_PASSAGE GIVEN:_
-=-=-=-=-
Note that this code is a bit crude. It doesn’t keep track of IDs for you (you’ll have to make sure that what you enter as reply_to, if anything, is a valid ID), and it doesn’t deal properly with text containing single quotes (this can be problematic because single quotes are used as string delimiters in SQL). These issues will be dealt with in the final system, of course.

Try to add a few messages and examine the database at the interactive Python prompt. If everything seems okay, it’s time to write a CGI script that accesses the database.

Now that you have the database-handling code figured out and some ready-made CGI code you can pinch from Chapter 25, writing a script for viewing the message subjects (a simple version of the “main page” of the forum) shouldn’t be too hard. You must do the standard CGI setup (in this case, mainly printing the Content-type string), do the standard database setup (get a connection and a cursor), execute a simple SQL select command to get all the messages, and then retrieve the resulting rows with curs.fetchall or curs.dictfetchall.

Listing 26-4 shows a script that does these things. The only really new stuff in the listing is the formatting code, which is used to get the threaded look where replies are displayed below and to the right of the messages they are replies to.
-=-=-=-=-
_INFORMATION PROVIDED:_
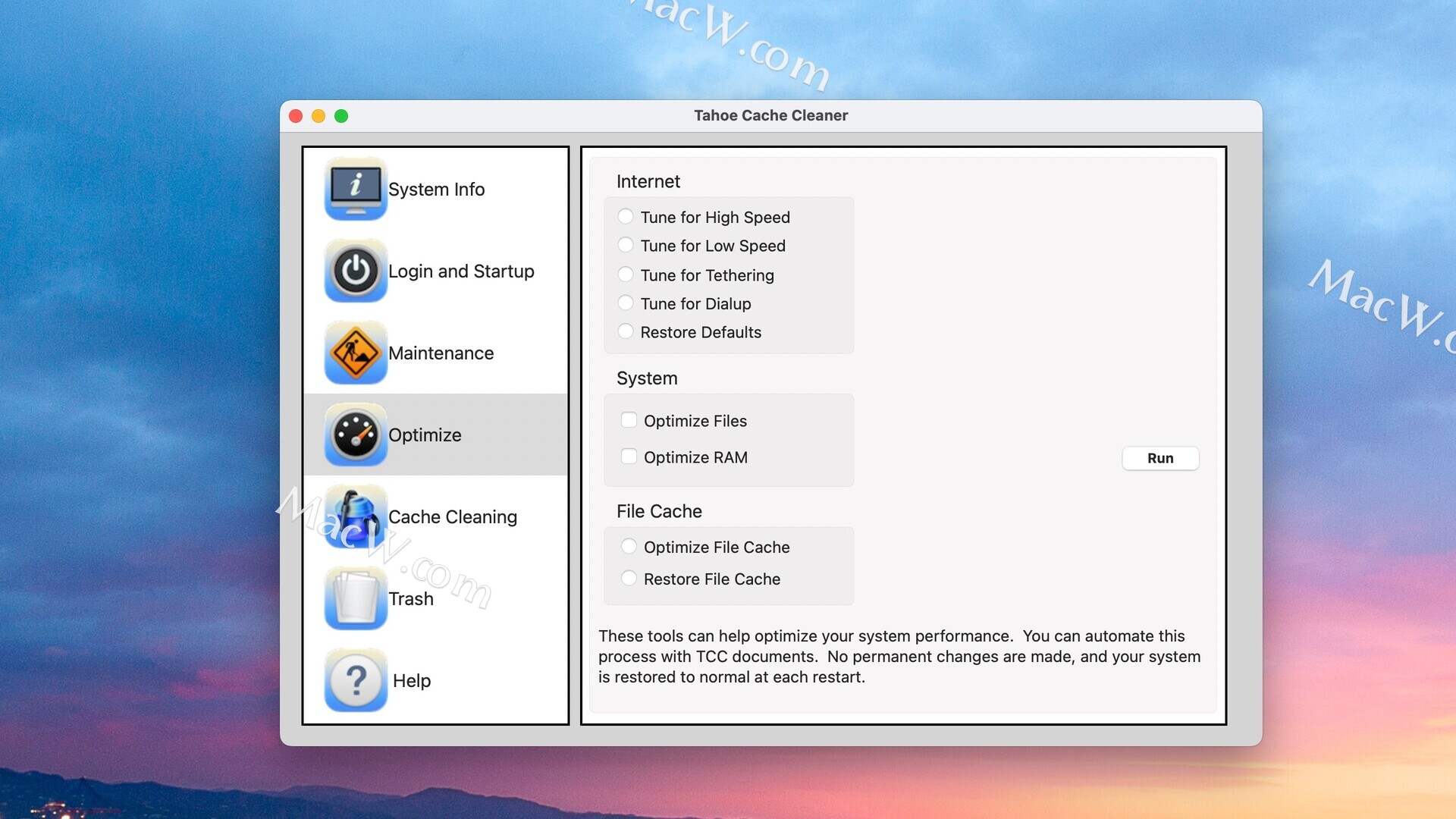This screenshot has width=1456, height=819.
Task: Choose Optimize File Cache radio button
Action: pyautogui.click(x=629, y=547)
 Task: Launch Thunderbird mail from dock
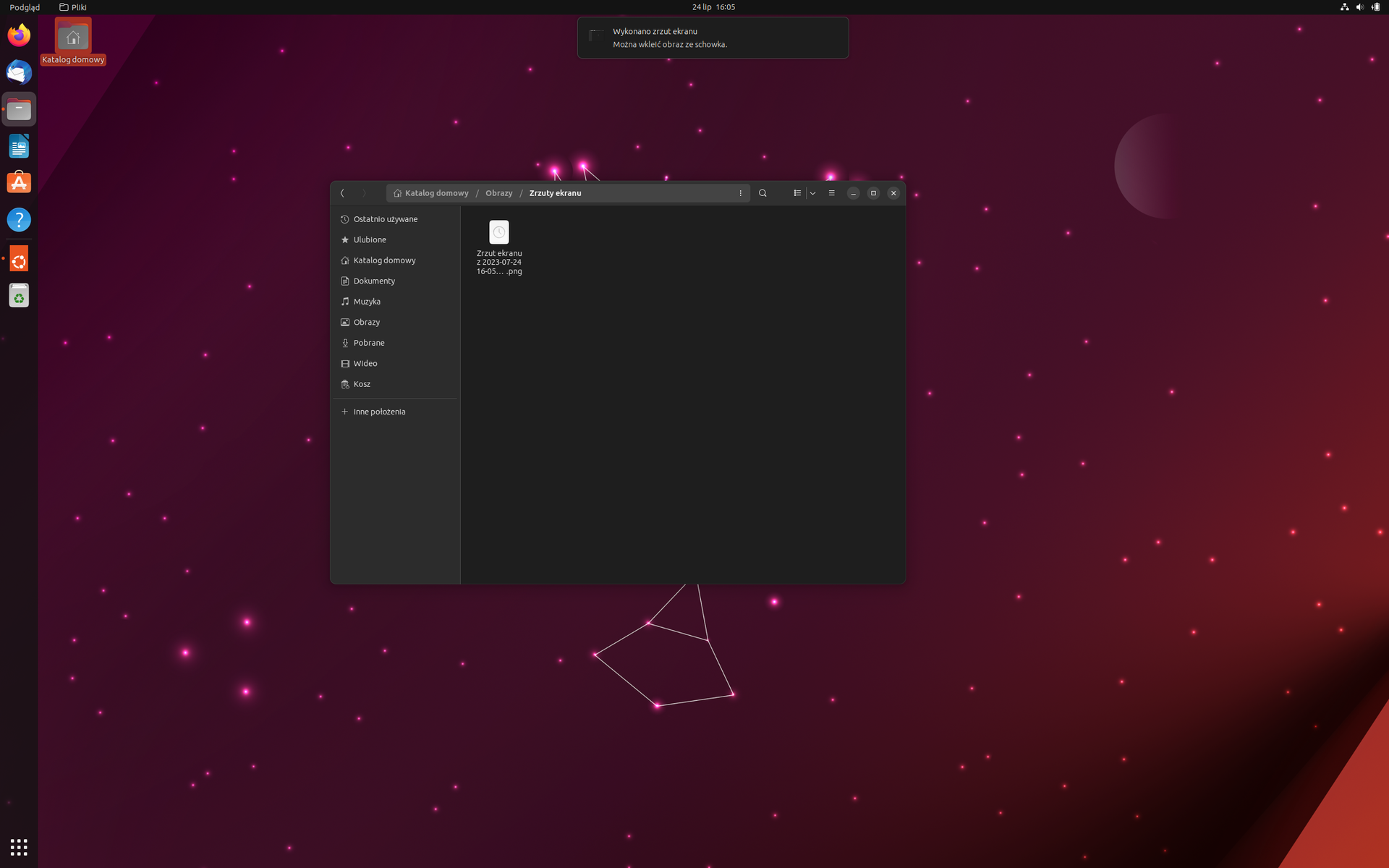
-=-=-=-=-
Answer these about the passage on the forum's database code above:
(a) Why can text containing single quotes cause problems?
(b) Which chapter has the ready-made CGI code?
(c) Which two methods can retrieve the resulting rows?

(a) Single quotes are used as string delimiters in SQL.
(b) Chapter 25.
(c) curs.fetchall or curs.dictfetchall.